Compensation will be paid within seven days, and the amount eventually refunded through the sale of the bank’s assets (which could take years) and a levy imposed on other banks.

The Treasury is however drafting legislation to give it powers to introduce pre-funding ‘if considered appropriate in the future’.

The British Bankers’ Association welcomed the decision. “We’re pleased there is going to be a further period of reflection. This is the biggest change to banking regulation in 10 years and we don’t want to rush into it.”

Others are not impressed that banks have been let off the hook for their mistakes. The Liberal Democrats’ Treasury spokesman, Vince Cable, said “the only way this can happen is for the banks to make ‘up front’ payments into the fund. We must be clear that deposit protection is the responsibility of the banks, not the taxpayer.”

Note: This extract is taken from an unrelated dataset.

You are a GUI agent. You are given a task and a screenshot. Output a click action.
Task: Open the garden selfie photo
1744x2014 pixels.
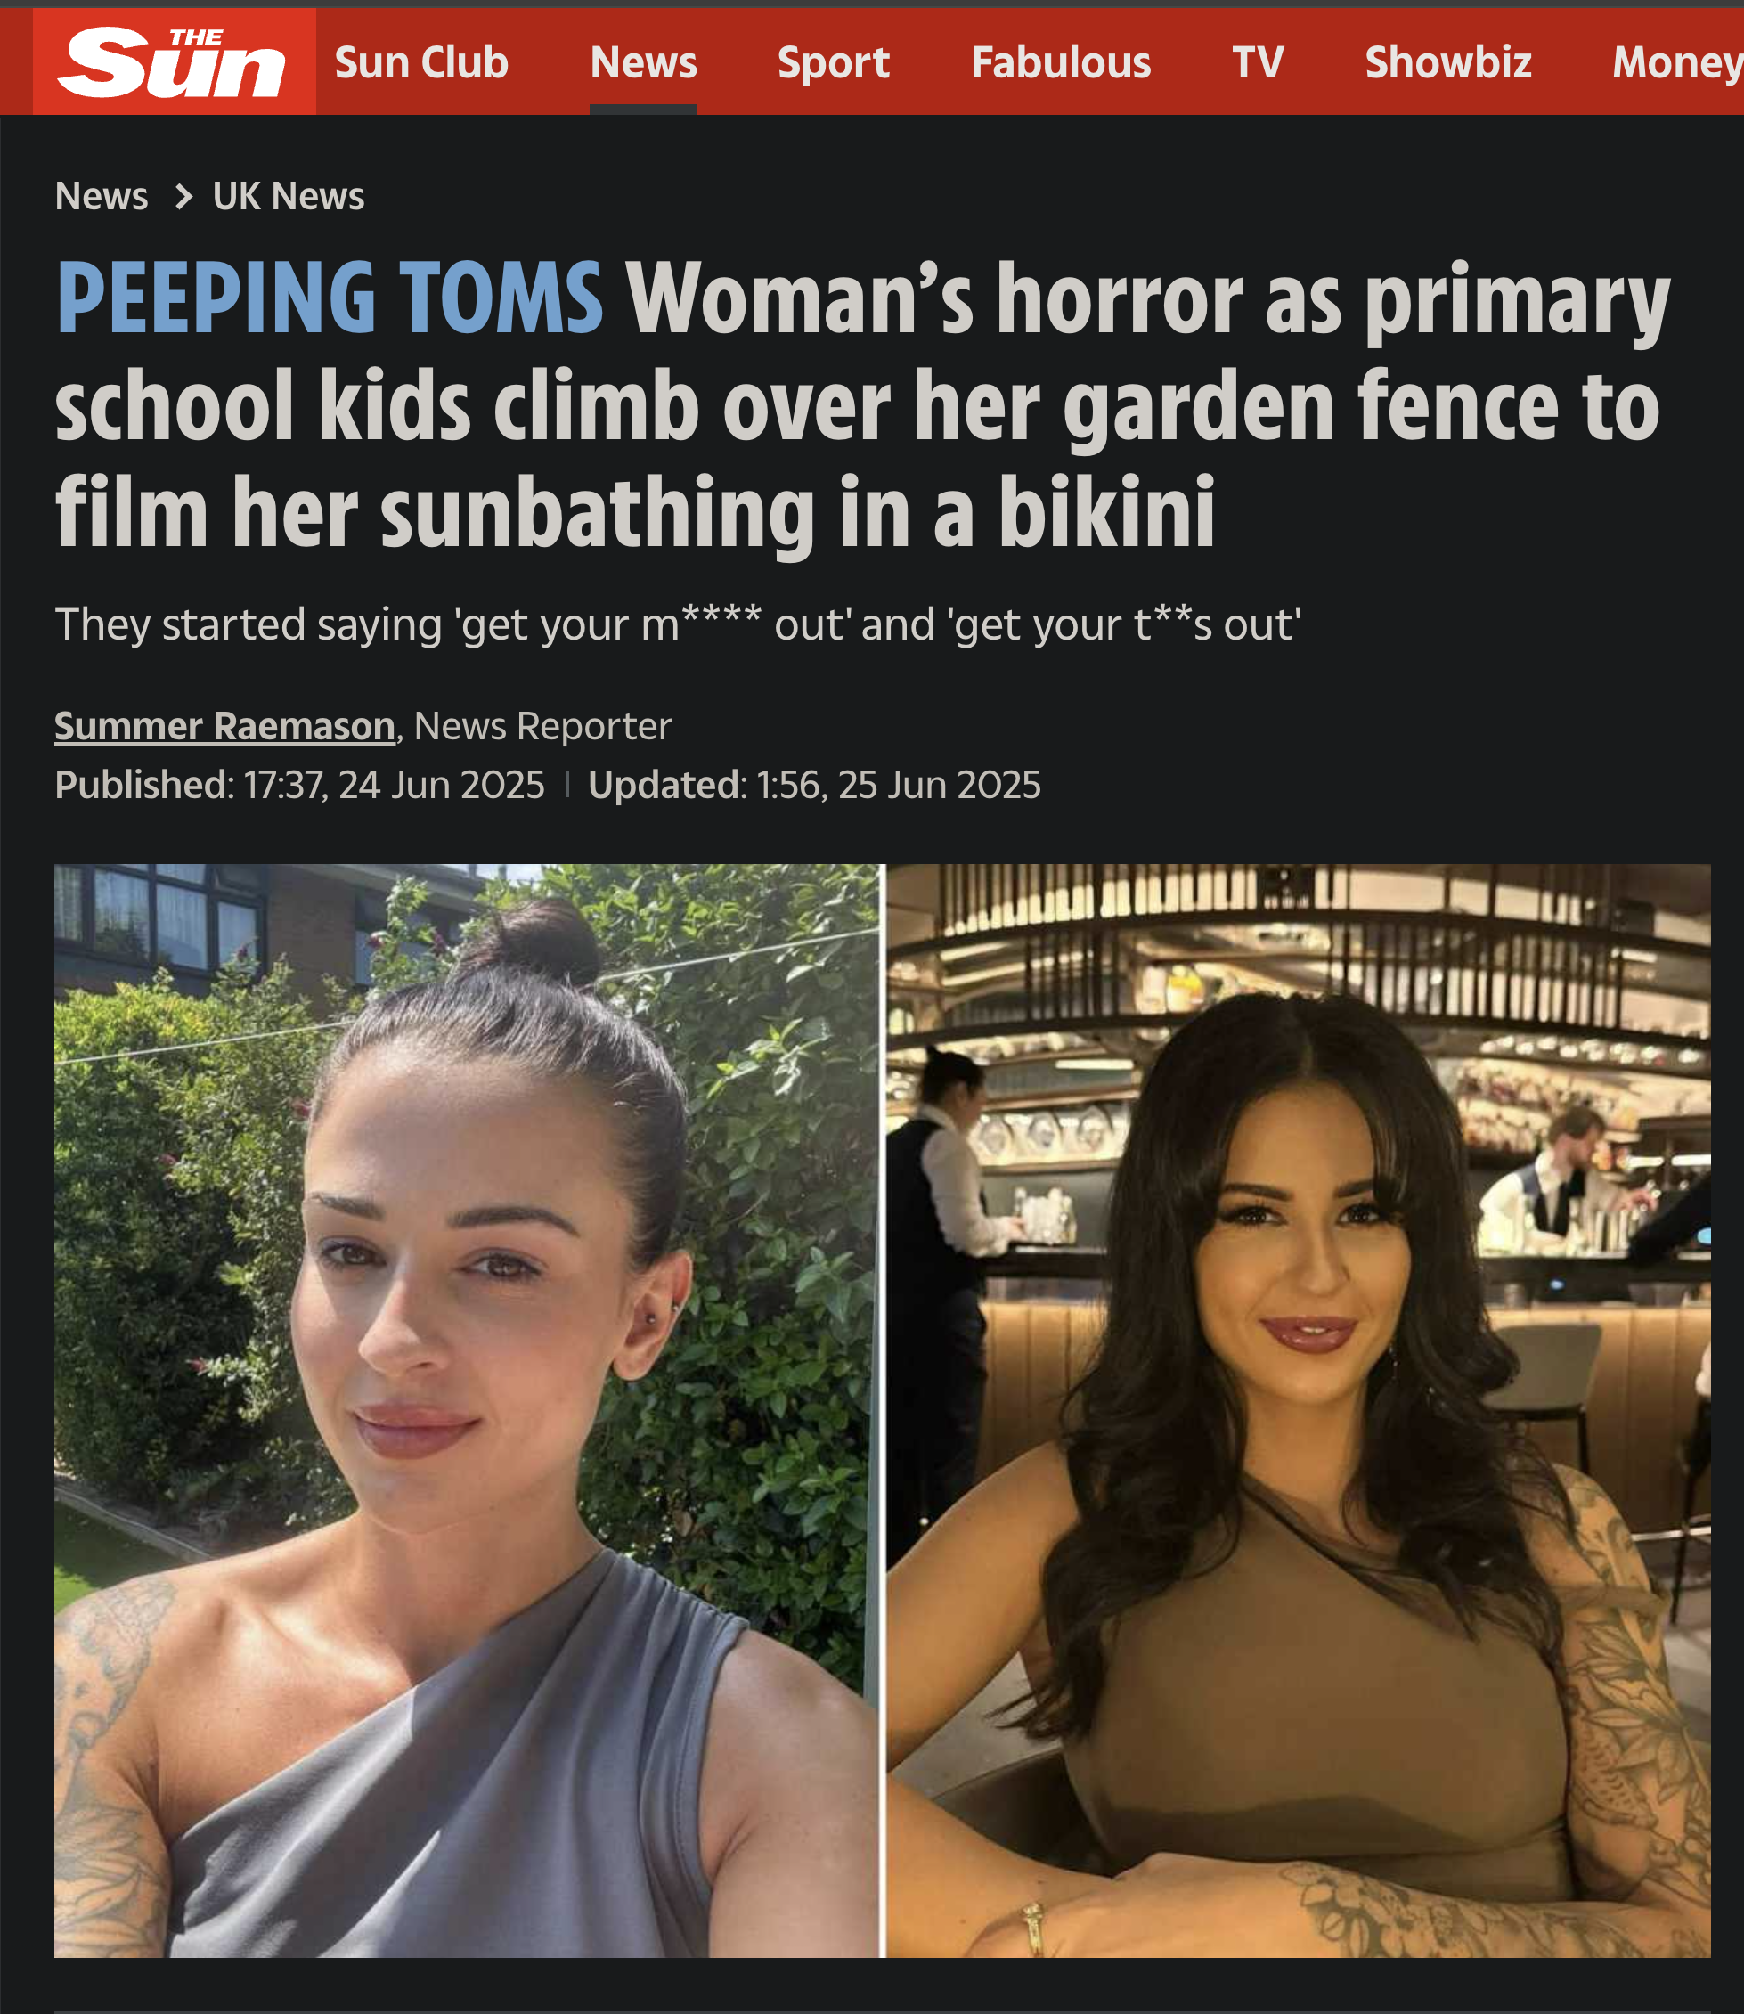coord(467,1410)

Under the new proposals, the Bank of England will also be allowed to provide banks with liquidity in secret.

Consultation on new rules ends on September 15 and the Bill should be introduced in October.  If passed, it should become law by February.

Offshore banks

The Financial Services Compensation Scheme applies to banks in Britain authorised by the Financial Services Authority (FSA).  This includes foreign banks based and authorised in the UK. British bank subsidiaries in the European Economic Area (EEA) are covered by the scheme.

The Channel Islands and Isle of Man are not in the EEA and their compensation rules will apply, as follows:

Isle of Man – The Depositors’ Compensation Scheme will refund 75 per cent of up to 20,000 pounds sterling of net deposits per depositor per bank, if the bank fails. The maximum compensation payable is 15,000 pounds sterling per depositor.

Gibraltar – The Deposit Guarantee Scheme protects the lesser of 18,000 pounds sterling (or Sterling equivalent of 22,000 euros, whichever is greater) or 90 per cent of qualifying deposits.

Guernsey – Currently no depositor protection.

Jersey – Currently no depositor protection.

Offshore subsidiaries of British banks are covered by the jurisdictions’ rules, not the UK ones.